Bakın kenevir yaprağından sigarayla kıyaslanamayacak kadar daha az zararlı, üstelik bağımlılık yapan uyuşturucu etkisi son derece sınırlandırılmış, tütün yerine ikame edilebilecek ürünler de sigara ile mücadele konusunda bir yöntem olarak değerlendirilebilir.
Yani esrar uyuşturucu olma özelliğinin ötesinde uyuşturucu ve ona götüren yollardan dönüş ve tedavi için çok daha fazla fonksiyonel bir ürün olarak değerlendirilebilir.
Kenevir konusunda sevindirici gelişmeler oluyor. Birçok üniversitede çalıştaylar düzenlendi, doktora ve yüksek lisans tezlerine konu ediliyor.
Valilerimiz, kaymakamlarımız, il-ilçe tarım müdürlükleri, jandarma ve polisin kontrol dışı-kötü amaçlı ekimlerle mücadele konusunda ele geçirilen kenevirin imhası konusunda bakanlıkların bilgilendirme yapması sağlık ve milli ekonomi için büyük önem taşıyor.
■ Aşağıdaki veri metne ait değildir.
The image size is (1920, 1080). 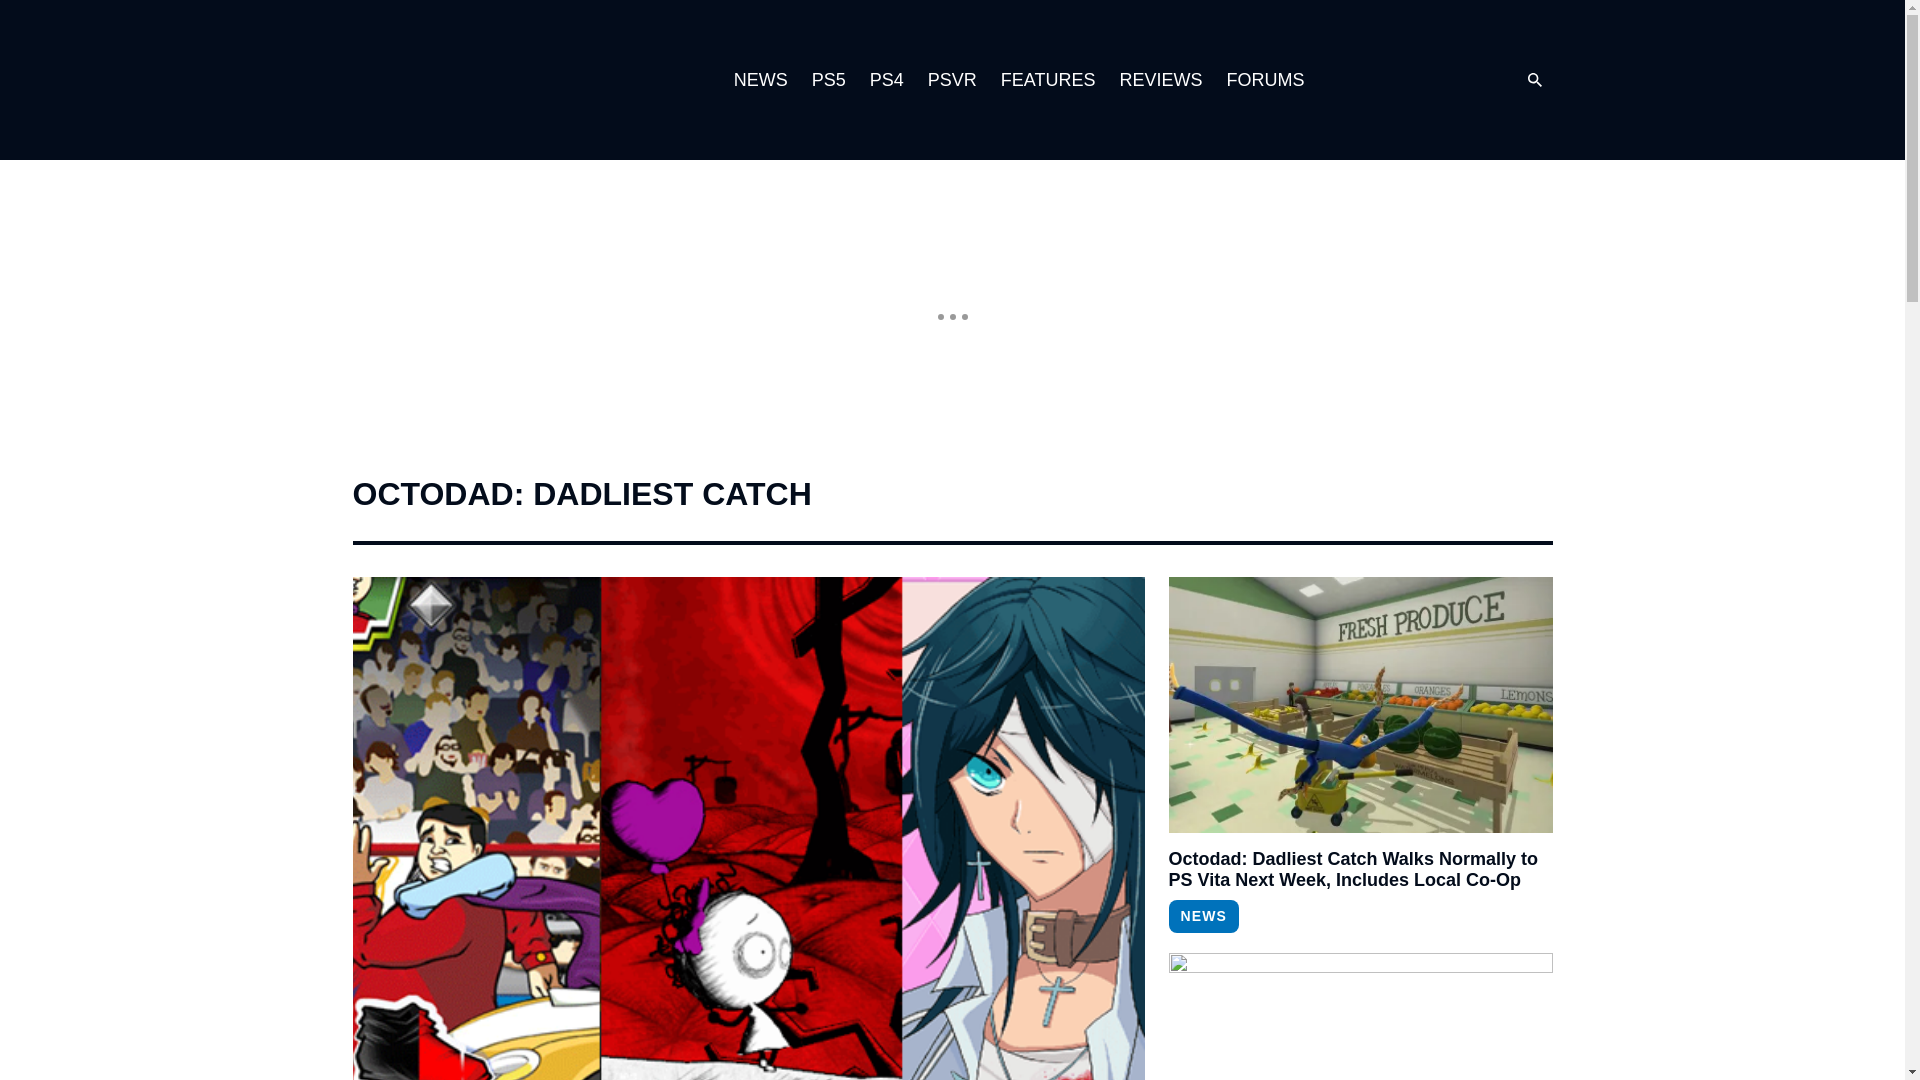 What do you see at coordinates (1424, 80) in the screenshot?
I see `Twitter` at bounding box center [1424, 80].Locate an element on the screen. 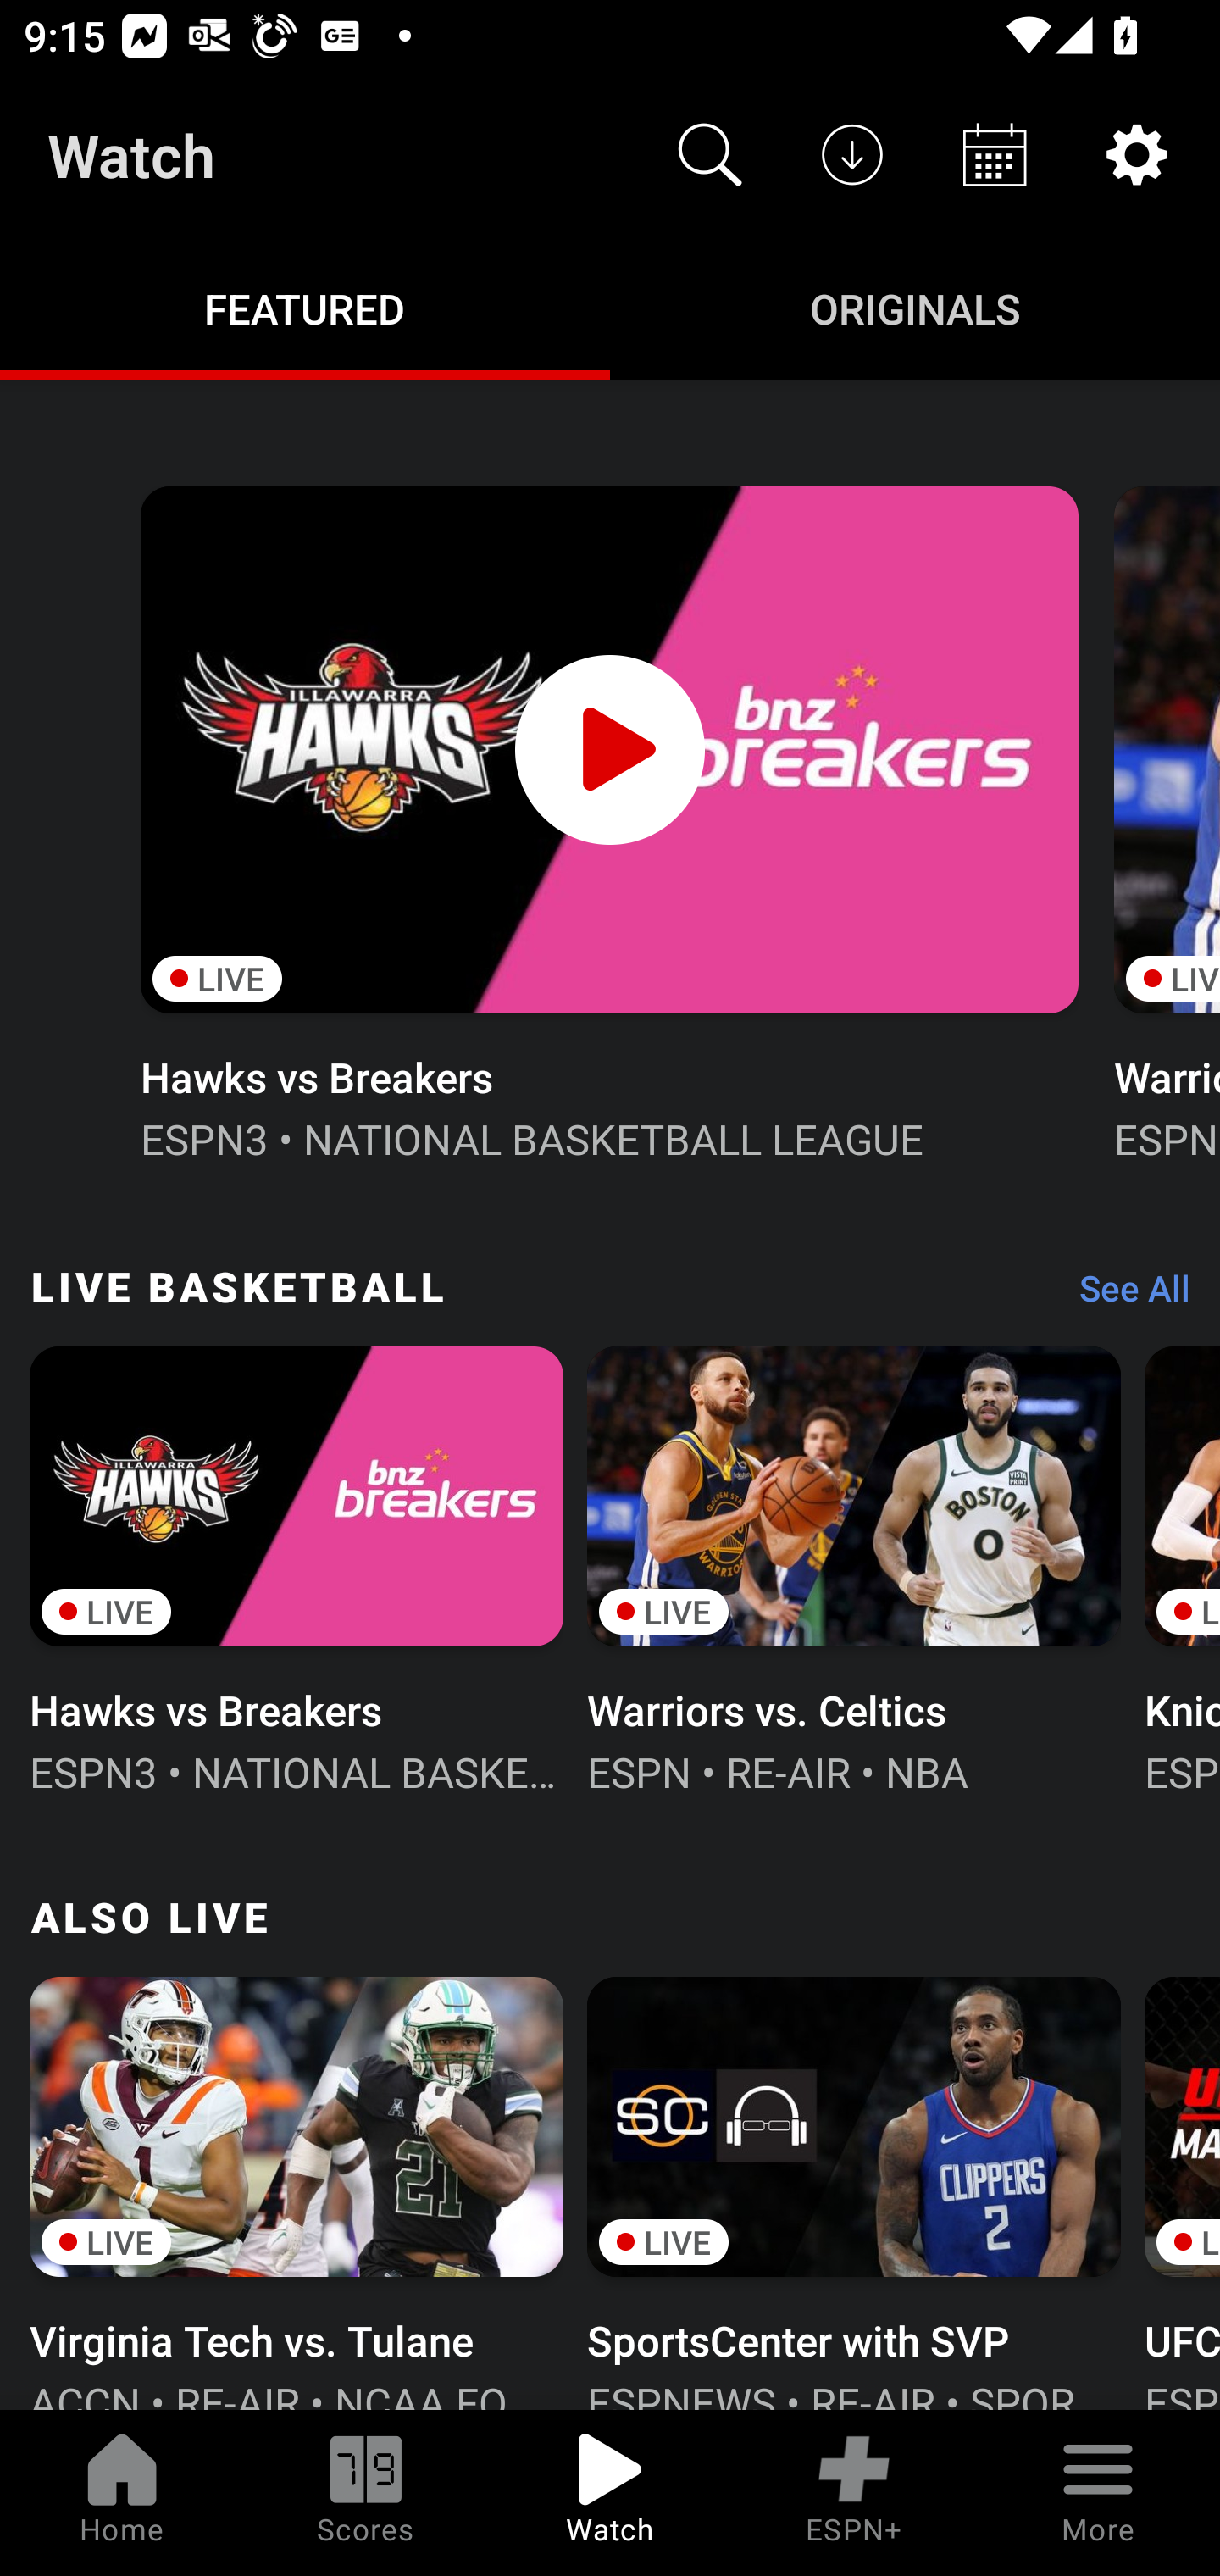  Search is located at coordinates (710, 154).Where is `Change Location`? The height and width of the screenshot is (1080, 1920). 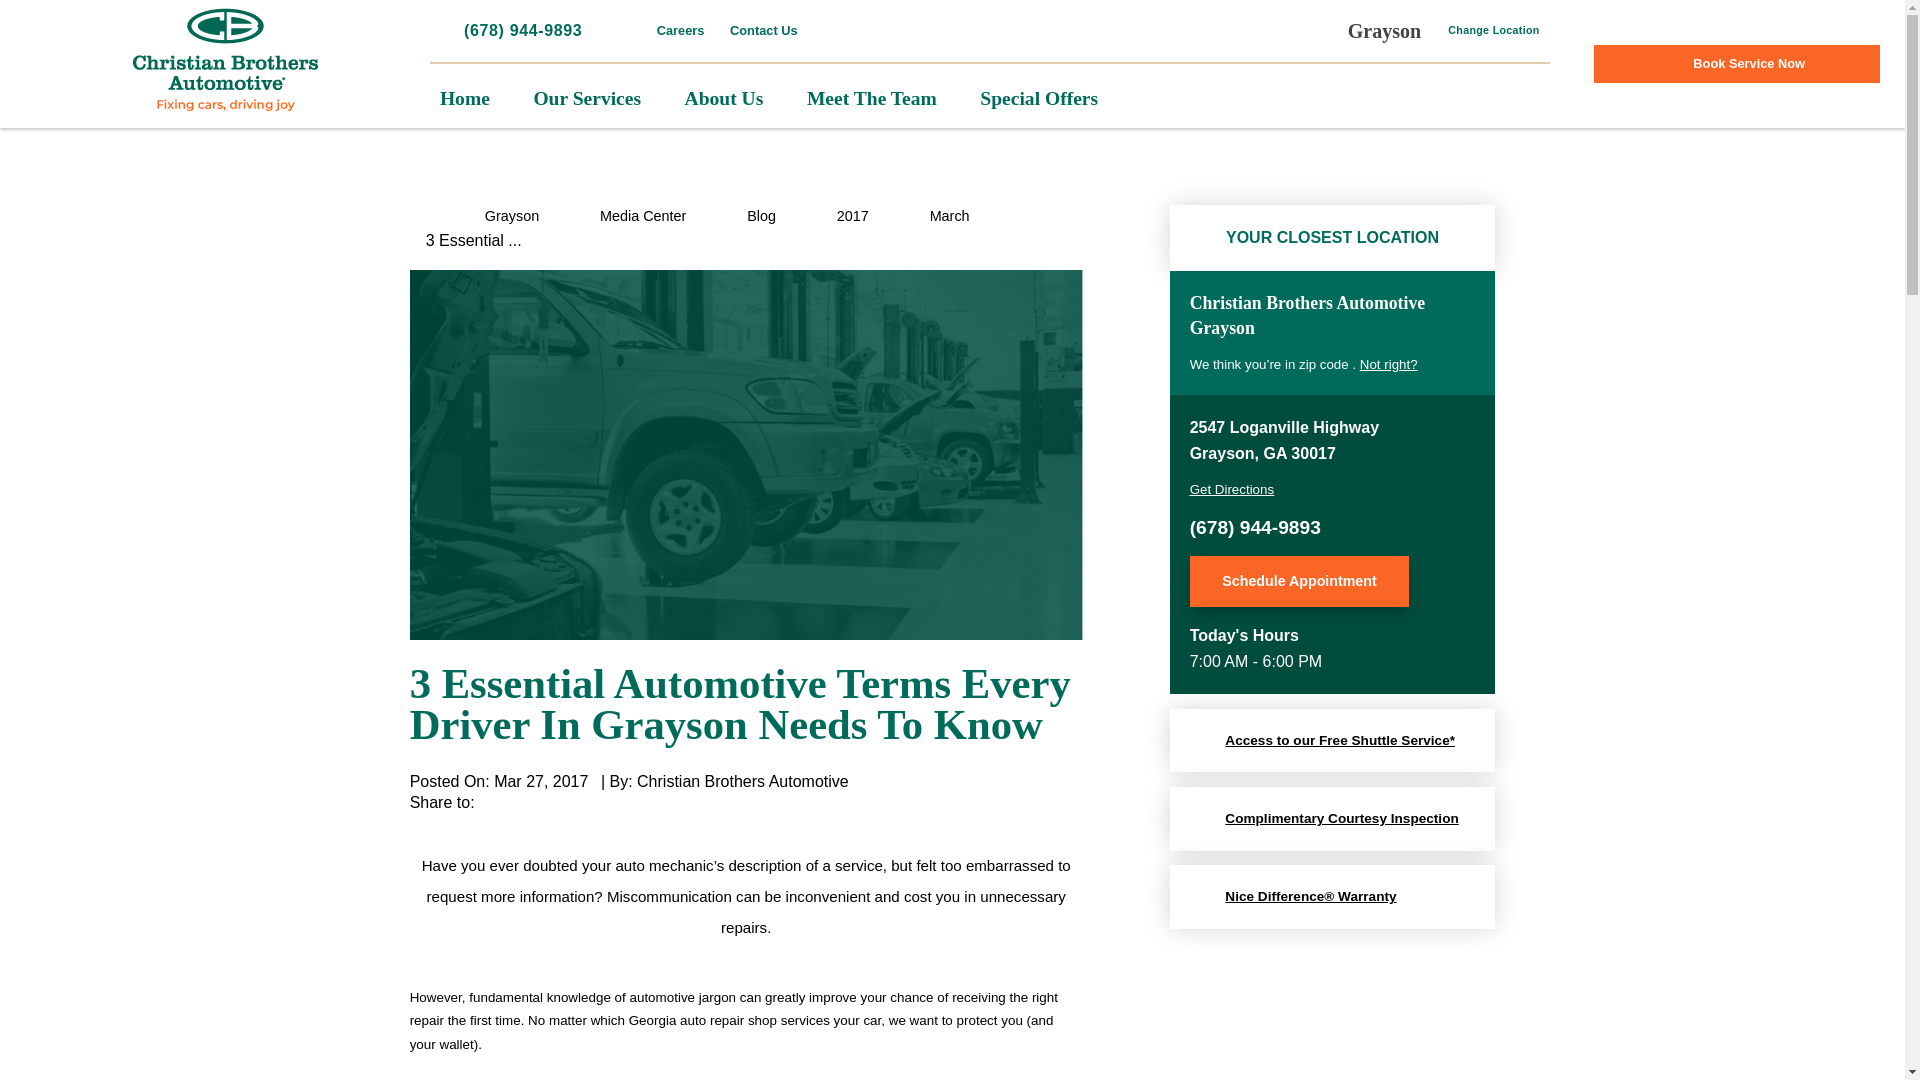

Yakmak çözüm değil. Toprağın suçu ne?!. O duman çevreye yayılıyor, negatif etki bütün canlılar için zararlı. Olması gereken, valiliğin üniversite ile işbirliği yaparak ekili alanla ilgili tutanak tutup, ekili alanın yed-i emin ya da kayyım üzerinden değerlendirilmesi gerek.. Türkiye’nin tohuma ihtiyacı var. Bu bitkinin yaşaması gerek. Yine hukuk dışı ekim yapan, tarla sahibi hakkında hukuki işlem, idari işlem, yargı yolu devam edebilir. Hasat sonrası da durum yeniden değerlendirilir. Buradan işletmeci ve devlet kazançlı çıkar. Ben Kenevir Koop.la konuştum. Her yerde bu alanda kamu otoritesi ile işbirliğine hazır.
Bakın bu ekili alanlar öyle muhafaza edilse, sadece tohumu alınıp, bitki yerinde kullanılamaz hale getirilse o bile çevre sağlığı için hayati öneme sahip. Kaldı ki kenevir sıfır atık ve ıskarta ile ekonomiye kazandırılabilir.
Keneviri ekin, hasad da etmeyin, o tarla bir oksijen fabrikasına döner. Ormandan daha fazla oksijen üretir. Bu bile çok büyük bir nimet.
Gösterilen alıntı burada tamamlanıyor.